Oh boy, was I right.
It’s held outdoors, the trainers are motivating without being too militant, and there are tons of people there to keep you going.
Anywho, I’ve been doing this camp for roughly 10 months now. I feel better and stronger than I’ve ever felt, but I know that I’m still nowhere near my fitness potential. I still get lazy, skip workouts, and overeat on the weekends. I KNOW this, but it all came to head on Sunday. My boot camp is implementing a “nutrition challenge” of sorts this month to help us get ready for summer. It includes both a nutrition plan AND a chance to get your body fat tested both at the beginning and the end of the challenge. We tested our body fat through Hydrostatic Body Fat Testing, which is basically dunking yourself underwater and having a scale measure your fat vs muscle (read more about it here).
I went in on Sunday in a great mood. Honestly, I don’t mind the way I look. Sure, my thighs are a LITTLE bigger than I’d like, and sometimes my tummy can roll more times than I’m comfortable with. But still, for being (almost) 26, I’m better off than a lot of people I know…(insert awkward self-portrait here…)
I dunked, I dunked again, and I dunked AGAIN. Having to expel every spec of air from your lungs three times in a row is quite possibly the worst feeling EVER. Or so I thought, until I got the results :(
Turns out, I’m not as fit as I thought I was. I have 26.2% body fat, which falls into the “unhealthy” range. Ahhh! I was mortified. The guy conducting the test told me all about “skinny fat,” and how he’s seen it time and time again.
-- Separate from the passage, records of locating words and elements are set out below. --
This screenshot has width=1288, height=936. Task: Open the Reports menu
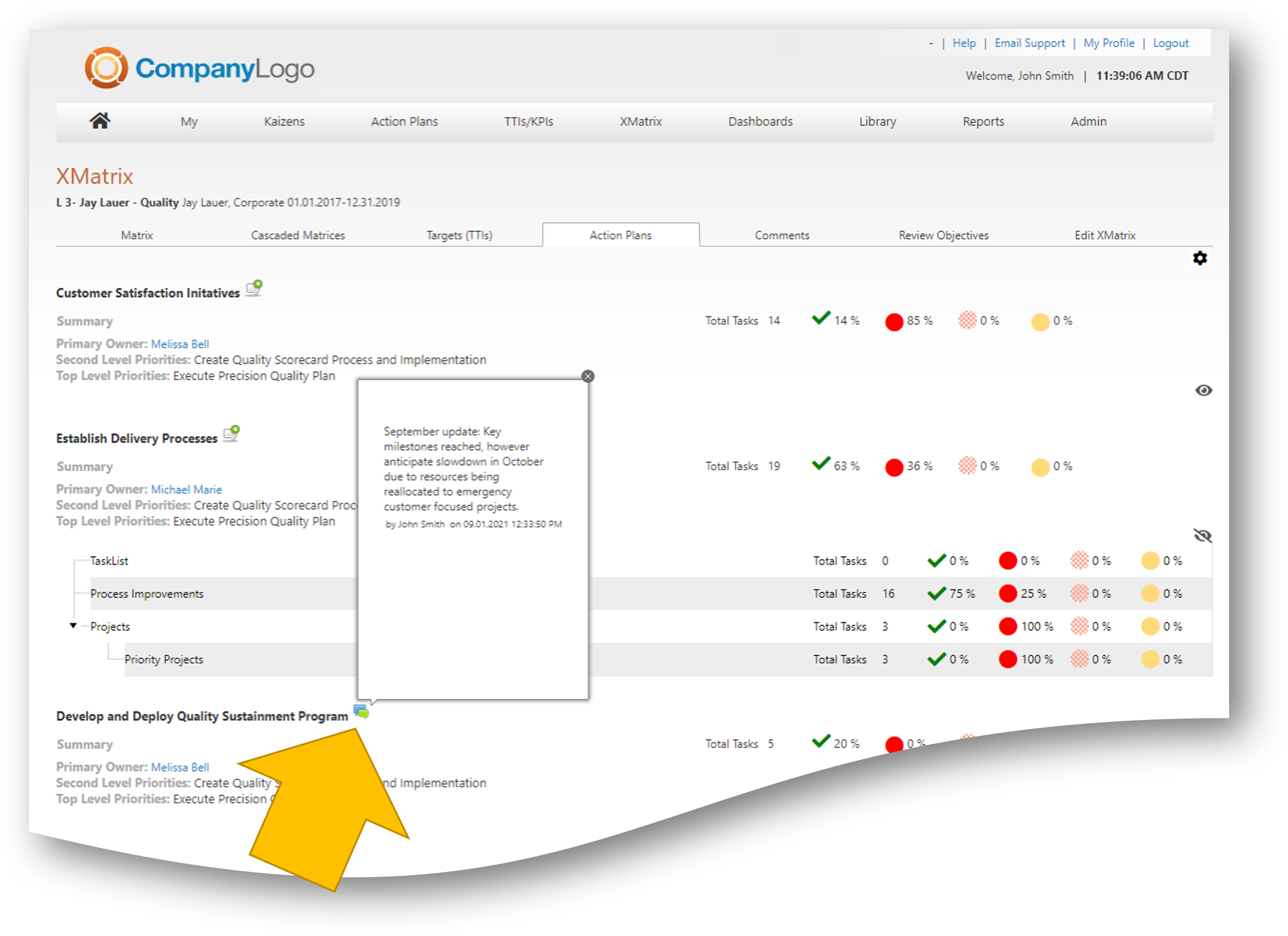point(983,122)
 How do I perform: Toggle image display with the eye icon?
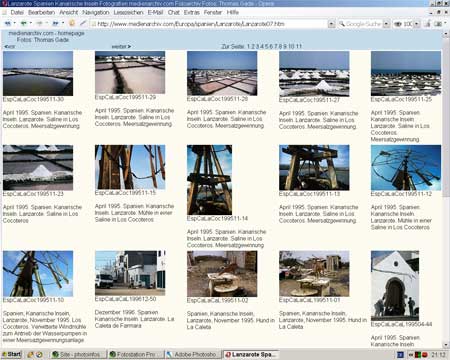coord(398,24)
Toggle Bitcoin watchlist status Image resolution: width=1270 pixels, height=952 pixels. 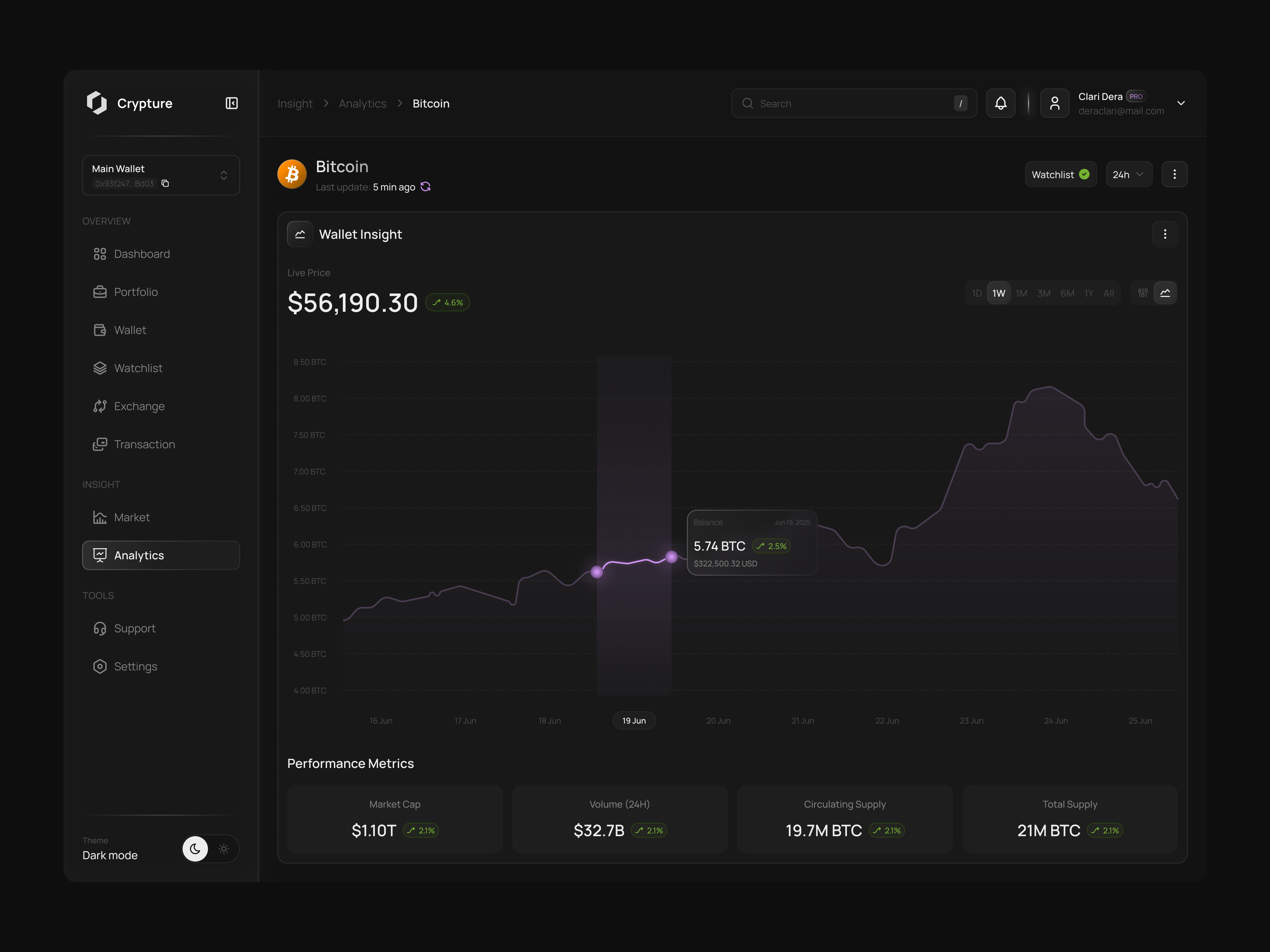tap(1060, 174)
Girls with low to average body weight, with “soft” features as opposed to hard, muscular ones. Apparently, this was me. In order to get down to a healthy body fat range, I need to either LOSE 10 lbs of fat, GAIN 10 lbs of muscle, or do some happy combo of both. Talk about a slap in the face.
I walked out of there, shaking and red-faced. Part of me subconsciously knew that this would happen, and the other part of me was blindsided. It’s one thing to like the way you look, but it’s FAR more important to be healthy. The thought of my body being categorized as “unhealthy” in any way was terrifying.
Have any of you ever had a rude awakening in terms of health/body fat/etc? How did you handle it?